Megacap stocks sell off at fastest rate since dotcom bust of 2000
The tech-heavy Nasdaq 100 dropped 0.3 percent Thursday, extending its decline this year to 27 percent.
Tech and megacap growth stocks are selling off at the fastest pace since the dotcom bust of 2000 when compared with cheaper companies such as banks and energy firms that pay higher dividends.
Investors are cooling on stocks whose earnings prospects are far off in the future — a future made all the more uncertain after prices rose more than expected in April, keeping inflation near a 40-year high. Add a more aggressive policy response by the Federal Reserve and a possible recession and all the ingredients for a deeper tech bust are lining up.
“This CPI print was perhaps the most eagerly anticipated in recent history, particularly for growth investors with high duration names forming the bulk of their portfolios,” said Lewis Grant, a senior portfolio manager at Federated Hermes in London. It “would not have been welcome news.”
Data on Thursday also showed producer prices rising faster than expected, adding yet further pressure on US policymakers to ramp up rate hikes. That’s fanning speculation the Federal Reserve will resort to a three-quarter point move to follow last week’s increase of 50 basis points, the biggest in two decades.
For growth stocks such as Apple Inc., Google-owner Alphabet Inc. and Amazon.com Inc. that means a bigger discount to their earnings power. The tech-heavy Nasdaq 100 dropped 0.3% Thursday, extending its decline this year to 27%.
“The major vulnerabilities for growth stocks stems from the destruction of excess liquidity at a global level, and the associated higher discount rates,” said Peter Chatwell, head of global macro strategies trading at Mizuho International Plc. “Now that the monetary tightening is in full force, this should only be the beginning of the macro trend.”
Almost half of Nasdaq constituents are down at least 50% from the rolling highs, according to JPMorgan Chase & Co. Baskets tracking unprofitable technology firms and richly valued software firms have lost all of their pandemic-era gains.

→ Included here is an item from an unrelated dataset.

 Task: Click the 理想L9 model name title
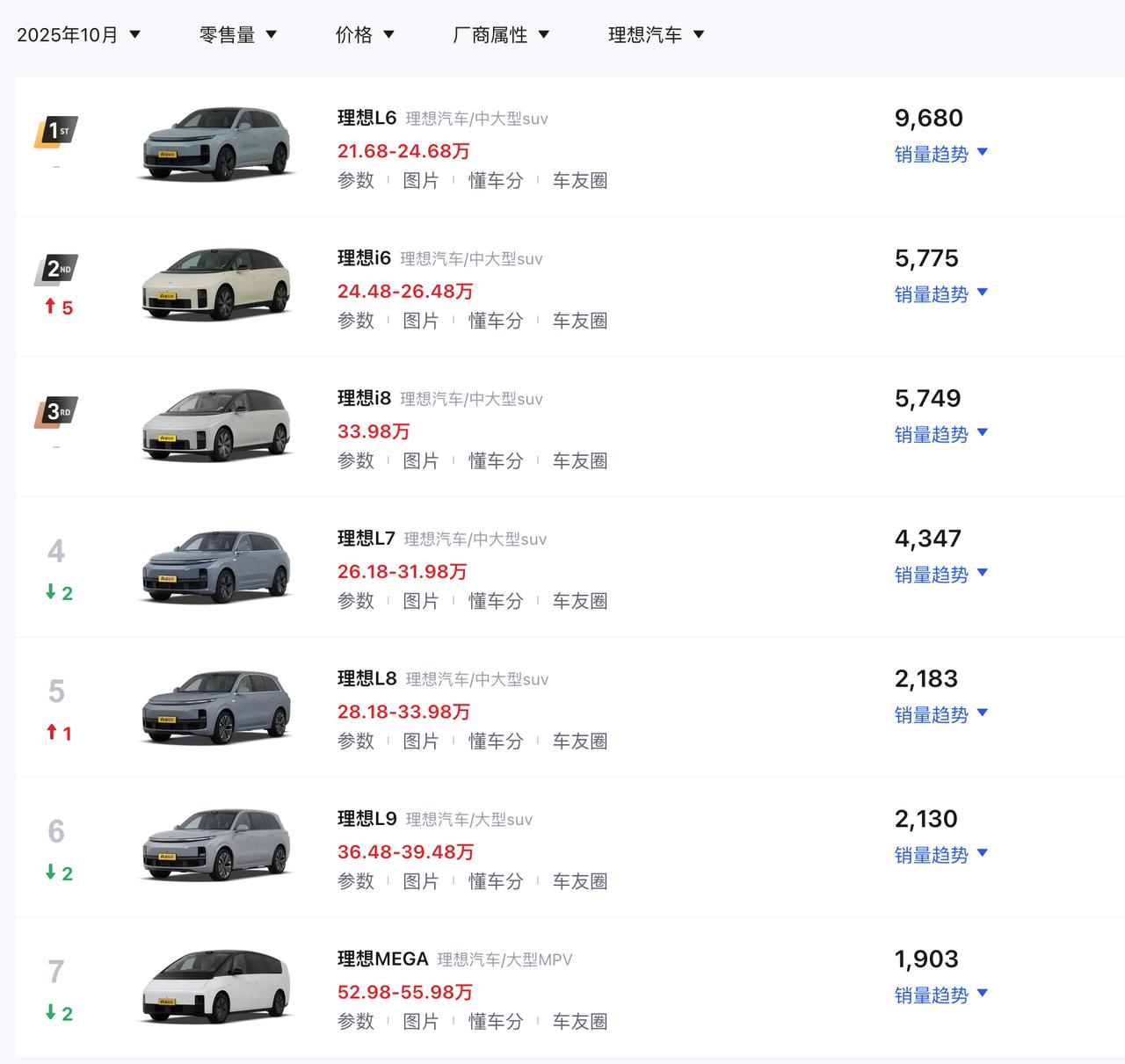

What’s more, growth stocks are likely to remain under pressure amid the prospect of a more aggressive Fed, according to Citigroup Inc. strategists. They reiterated their preference for cheaper value shares.
Growth stocks remain pricey, especially when compared with cyclical value stocks. The MSCI World Growth Index is currently trading at 22 times forward earnings versus 12 times for their value counterparts. The gap between the two famous investing styles is double the 25-year average.
Those future earnings expectations puts growth stocks directly in the path of inflation that erodes future revenue. Just look at Tesla Inc., which trades at 55 times 12-month forward earnings — a far cry from the S&P, which trades at 16.6 times.
That vision of profit growth looks increasingly clouded by economic reality.
“Mega-cap growth has fallen out of favor due to slowing earnings growth and the likelihood that economic conditions will not be as favorable for them relative to the rest of the market as they were during the height of the pandemic,” said Ed Clissold, the chief U.S. strategist at Ned Davis Research. “A continuation of the tightening cycle should mean more pain for growth.”